OpenAI

Auto-instrument the OpenAI SDK. Every chat.completions.create call inside an active run emits an llm_call event with model, token usage, and latency. Cost is computed server-side from the rate card.

Install / enable

Python:

pip install "agentping-sdk @ git+https://github.com/agent-ping/agent-ping-python.git" openai

import agentping
from openai import OpenAI

agentping.init()
agentping.instrument_openai()

client = OpenAI()

with agentping.run("support-triage", customer_id="acme-corp") as r:
    reply = client.chat.completions.create(
        model="gpt-4o-mini",
        messages=[{"role": "user", "content": "classify this ticket"}],
    )
    r.score("confidence", 0.88)

instrument_openai() patches both openai.OpenAI and openai.AsyncOpenAI. Idempotent; safe to call once at module load. The same wrapper covers Azure OpenAI (AzureOpenAI); the event's provider is openai and model carries your deployment name.

TypeScript:

npm install github:agent-ping/agent-ping-typescript openai

import OpenAI from "openai";
import * as agentping from "@agentping/sdk";

agentping.init({ apiKey: process.env.AGENTPING_API_KEY });

const run = agentping.run("answer-bot");
const openai = agentping.instrumentOpenAI(new OpenAI(), { run });

const reply = await openai.chat.completions.create({
  model: "gpt-4o-mini",
  messages: [{ role: "user", content: "hi" }],
});

await run.finish({ status: "success" });

instrumentOpenAI returns a wrapped client whose return types match the original; reply.choices[0].message.content works as before.

What's captured

Model, input tokens, output tokens, and latency on every chat.completions.create. Prompt-cache hits (prompt_tokens_details.cached_tokens) are split out into cached_input_tokens so they price at the lower rate. Function-call exchanges stay a single llm_call with the final usage; record the tool selection separately for clearer traces:

r.event("tool_call", {
    "tool": reply.choices[0].message.tool_calls[0].function.name,
    "args": reply.choices[0].message.tool_calls[0].function.arguments,
})

The Responses API (responses.create) is not auto-instrumented. Wrap it in a run and emit the event yourself from the returned usage block.

Streaming

TypeScript: automatic. Pass stream: true and the wrapper accumulates token counts across chunks, emitting one llm_call when the stream drains.

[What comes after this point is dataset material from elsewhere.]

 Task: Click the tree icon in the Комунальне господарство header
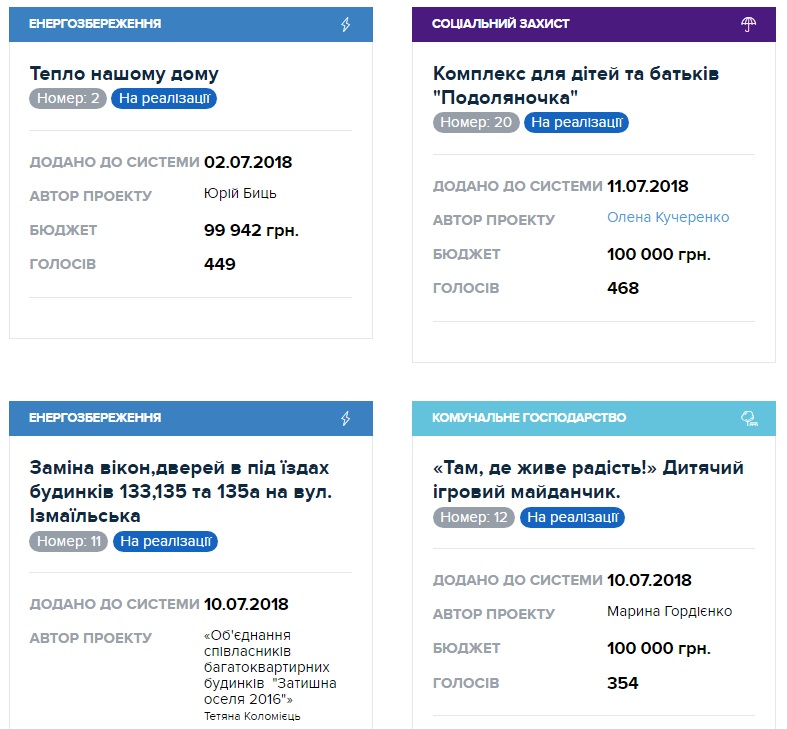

Python: streaming (chat.completions.create(stream=True)) is not auto-captured. Drain the stream with stream_options={"include_usage": True}, then emit one event:

with agentping.run("answer-bot") as r:
    started = time.perf_counter()
    usage = None
    stream = client.chat.completions.create(
        model="gpt-4o-mini",
        stream=True,
        stream_options={"include_usage": True},
        messages=[{"role": "user", "content": "explain briefly"}],
    )
    for chunk in stream:
        if chunk.usage:
            usage = chunk.usage

    r.event("llm_call", {
        "provider": "openai",
        "model": "gpt-4o-mini",
        "input_tokens": usage.prompt_tokens,
        "output_tokens": usage.completion_tokens,
        "latency_ms": int((time.perf_counter() - started) * 1000),
    })

Source / notes

Python: agentping.instrument_openai() in agentping-sdk-python
TypeScript: instrumentOpenAI in agentping-sdk-typescript

The rate card carries the current GPT model family; unknown models still land, with cost shown as null in the unpriced models report.